LUT-Compiled Kolmogorov-Arnold Networks for Lightweight DoS Detection on IoT Edge Devices
Oleksandr Kuznetsov
TL;DR
The paper addresses DoS detection for resource-limited IoT edge devices by replacing costly runtime B-spline evaluations in Kolmogorov-Arnold Networks (KANs) with a lookup-table (LUT) compilation pipeline. This LUT-KAN preserves the high accuracy of a two-layer KAN while dramatically reducing inference latency on CPU-only hardware, achieving up to $>5000\times$ speedups with only about a $2\times$ memory increase on CICIDS2017 DoS data. It provides a thorough evaluation across LUT resolutions $L$, quantization schemes, and out-of-bounds policies, establishing clear Pareto frontiers between accuracy, latency, and memory. The approach enables deterministic, real-time DoS detection on edge gateways with a minimal resource footprint, and the authors provide public code and data to facilitate adoption and further research.
Abstract
Denial-of-Service (DoS) attacks pose a critical threat to Internet of Things (IoT) ecosystems, yet deploying effective intrusion detection on resource-constrained edge devices remains challenging.
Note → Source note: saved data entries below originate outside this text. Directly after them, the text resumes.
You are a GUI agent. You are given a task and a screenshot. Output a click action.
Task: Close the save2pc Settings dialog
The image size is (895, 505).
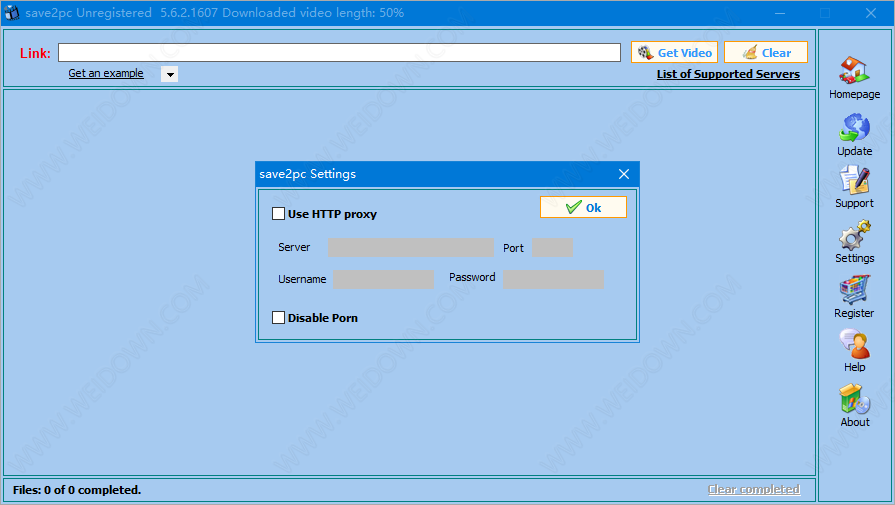624,174
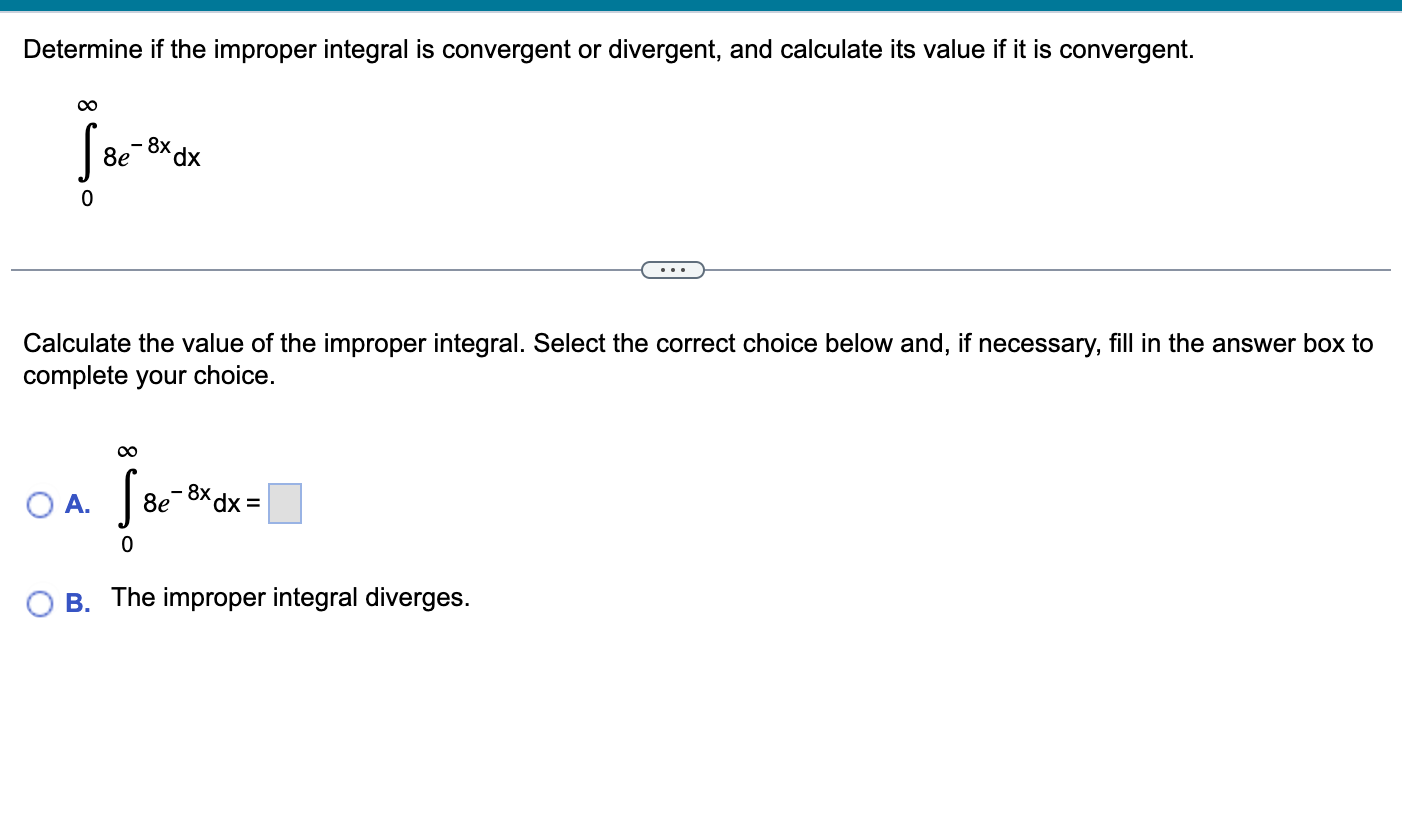Image resolution: width=1402 pixels, height=814 pixels.
Task: Click the question prompt sentence at the top
Action: tap(606, 49)
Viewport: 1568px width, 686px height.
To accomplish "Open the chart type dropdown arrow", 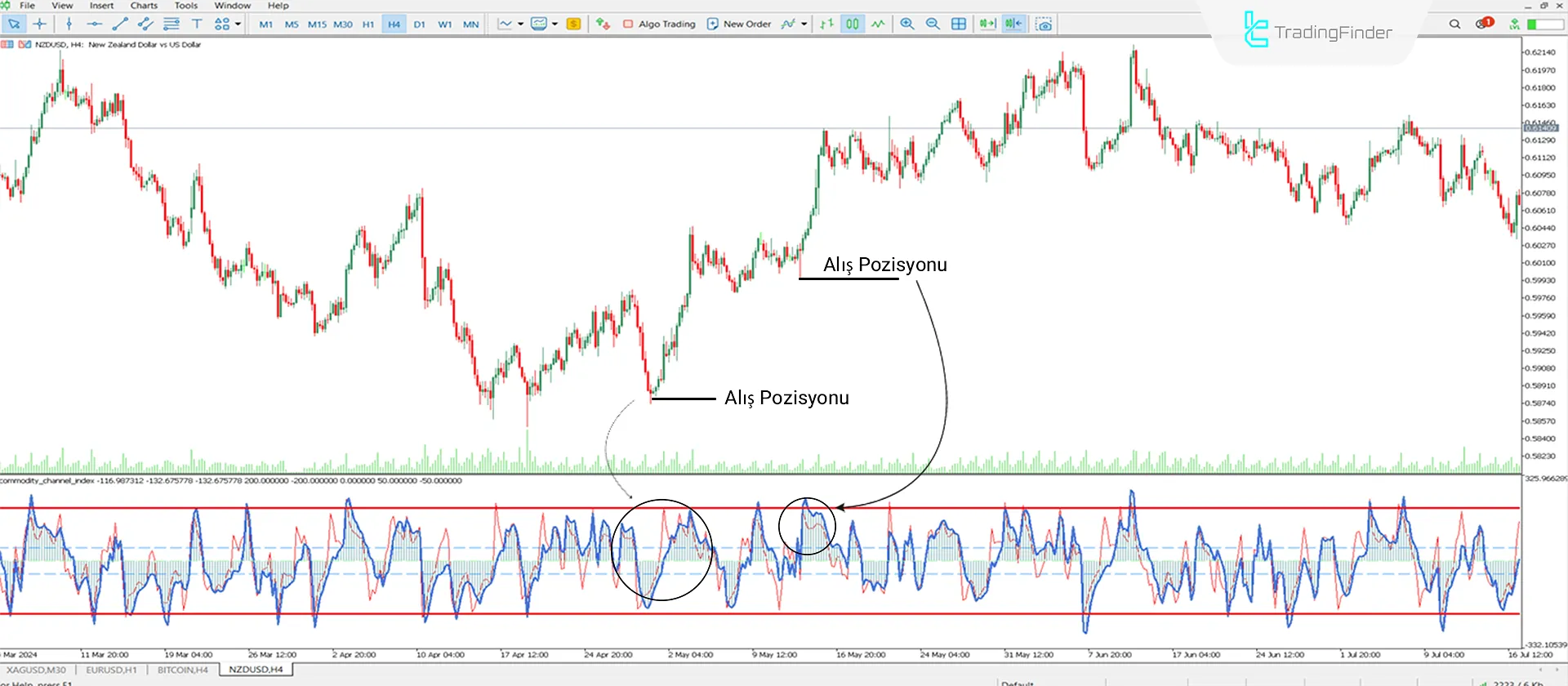I will (520, 24).
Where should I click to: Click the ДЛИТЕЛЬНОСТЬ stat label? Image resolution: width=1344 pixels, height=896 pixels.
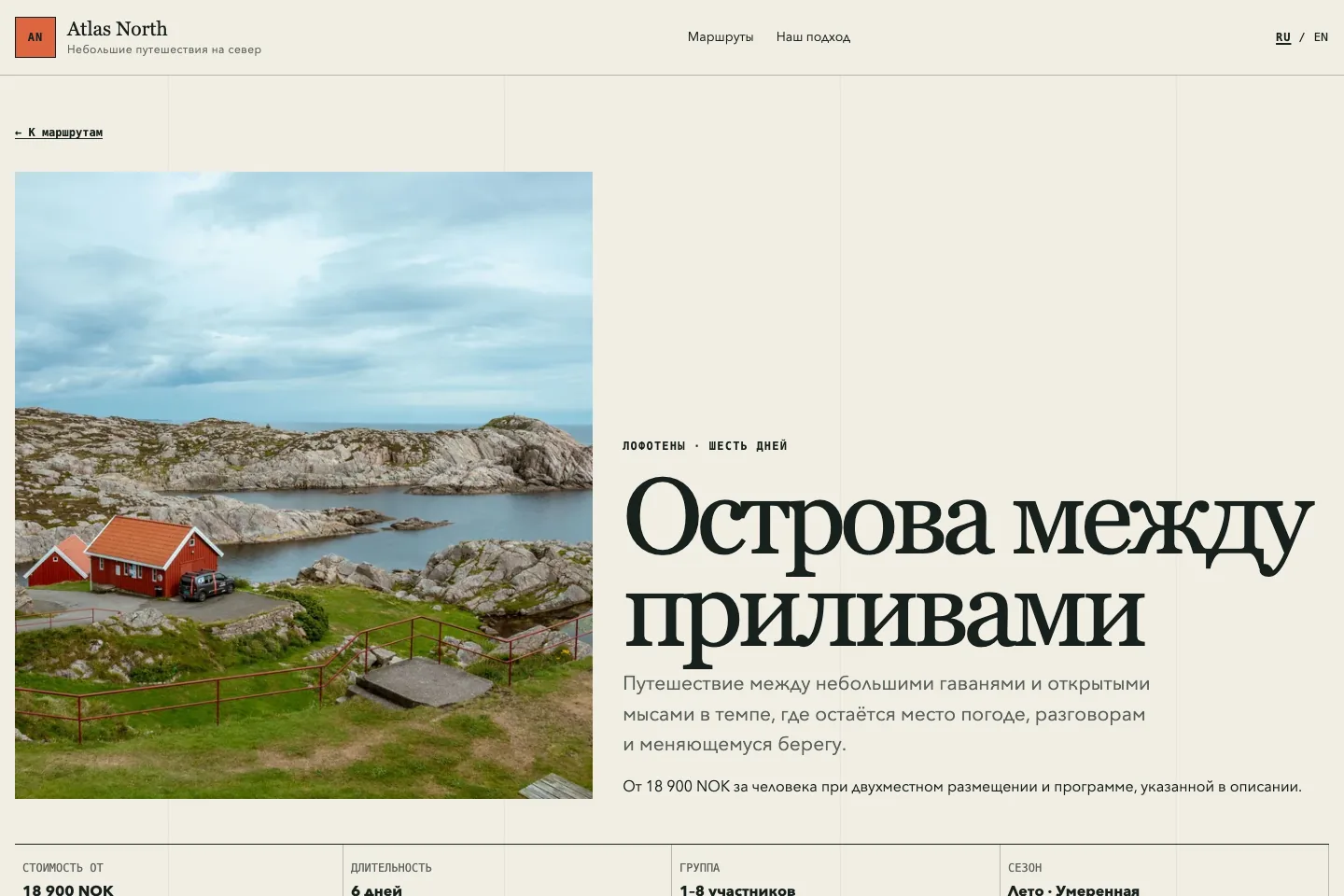click(391, 868)
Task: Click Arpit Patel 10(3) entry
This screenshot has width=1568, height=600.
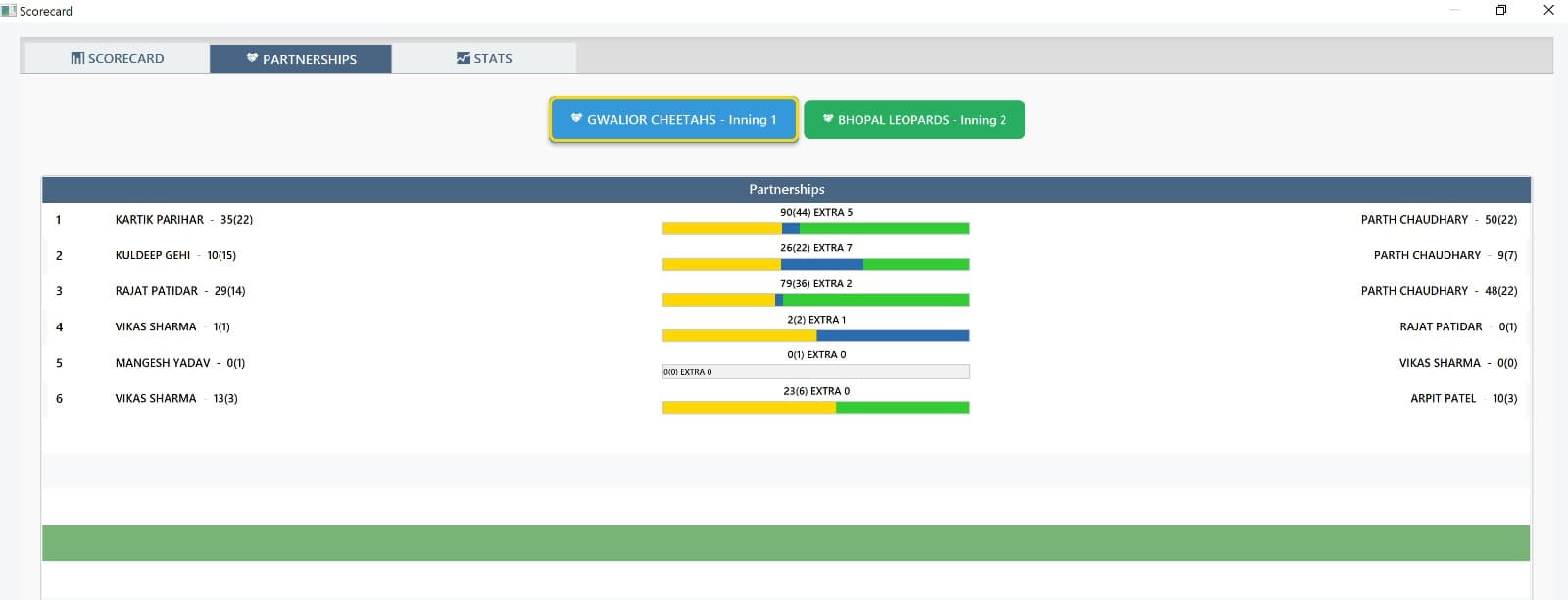Action: 1463,398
Kolmogorov-Arnold Networks (KANs) offer a compact alternative to Multi-Layer Perceptrons (MLPs) by placing learnable univariate spline functions on edges rather than fixed activations on nodes, achieving competitive accuracy with fewer parameters. However, runtime B-spline evaluation introduces significant computational overhead unsuitable for latency-critical IoT applications. We propose a lookup table (LUT) compilation pipeline that replaces expensive spline computations with precomputed quantized tables and linear interpolation, dramatically reducing inference latency while preserving detection quality. Our lightweight KAN model (50K parameters, 0.19~MB) achieves 99.0\% accuracy on the CICIDS2017 DoS dataset. After LUT compilation with resolution $L=8$, the model maintains 98.96\% accuracy (F1 degradation $<0.0004$) while achieving $\mathbf{68\times}$ speedup at batch size 256 and over $\mathbf{5000\times}$ speedup at batch size 1, with only $2\times$ memory overhead. We provide comprehensive evaluation across LUT resolutions, quantization schemes, and out-of-bounds policies, establishing clear Pareto frontiers for accuracy-latency-memory trade-offs. Our results demonstrate that LUT-compiled KANs enable real-time DoS detection on CPU-only IoT gateways with deterministic inference latency and minimal resource footprint.